● Activity
A faithful transcript of all the lines below, with no pictures, is the goal here.

(Saved data entries)
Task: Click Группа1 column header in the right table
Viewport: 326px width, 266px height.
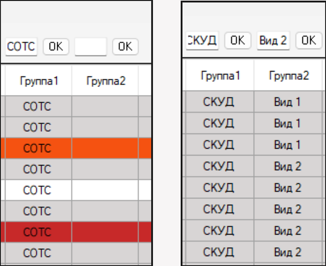Action: 220,76
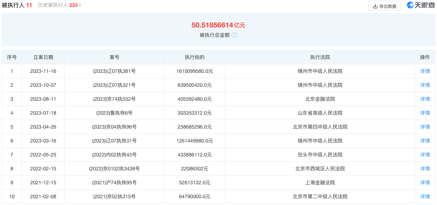Open 详情 for case (2023)鲁执恢6号

(425, 113)
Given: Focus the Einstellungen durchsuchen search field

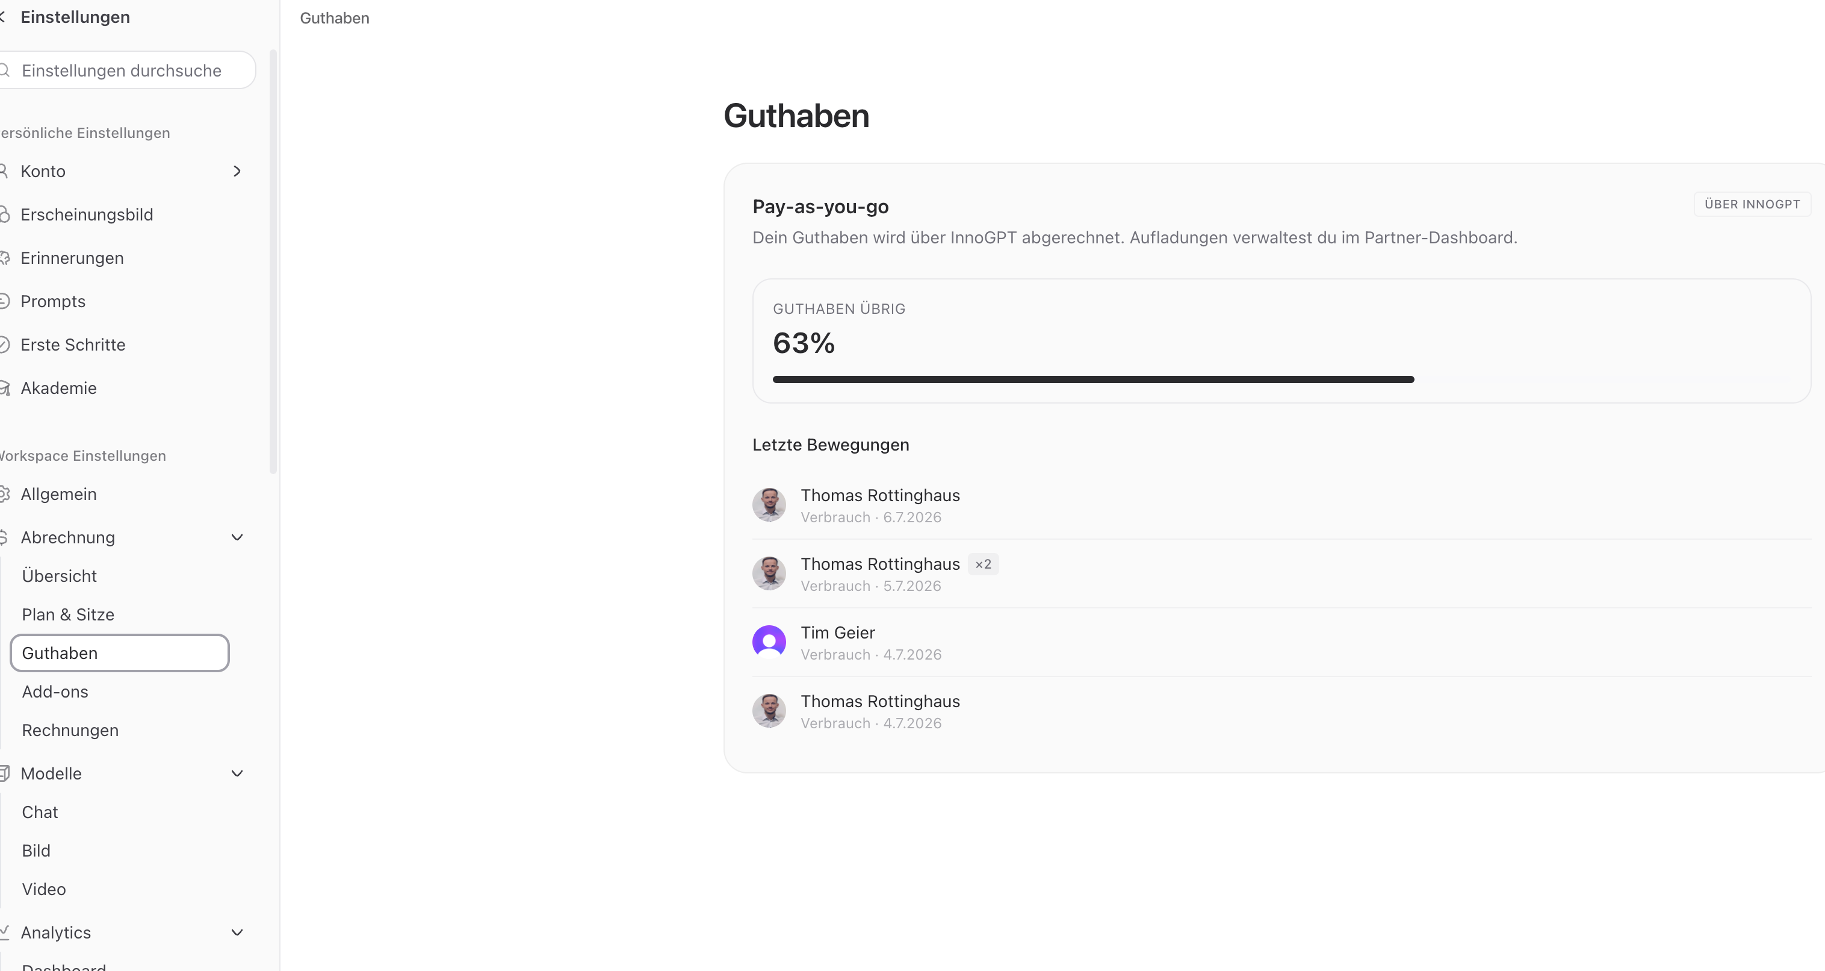Looking at the screenshot, I should point(126,70).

● Reply to the task
Task: Click Группа1 column header in the right table
Viewport: 326px width, 266px height.
Action: 220,76
Open 详情 for case (2023)鲁执恢6号

(425, 113)
Given: Focus the Einstellungen durchsuchen search field

Looking at the screenshot, I should point(126,70).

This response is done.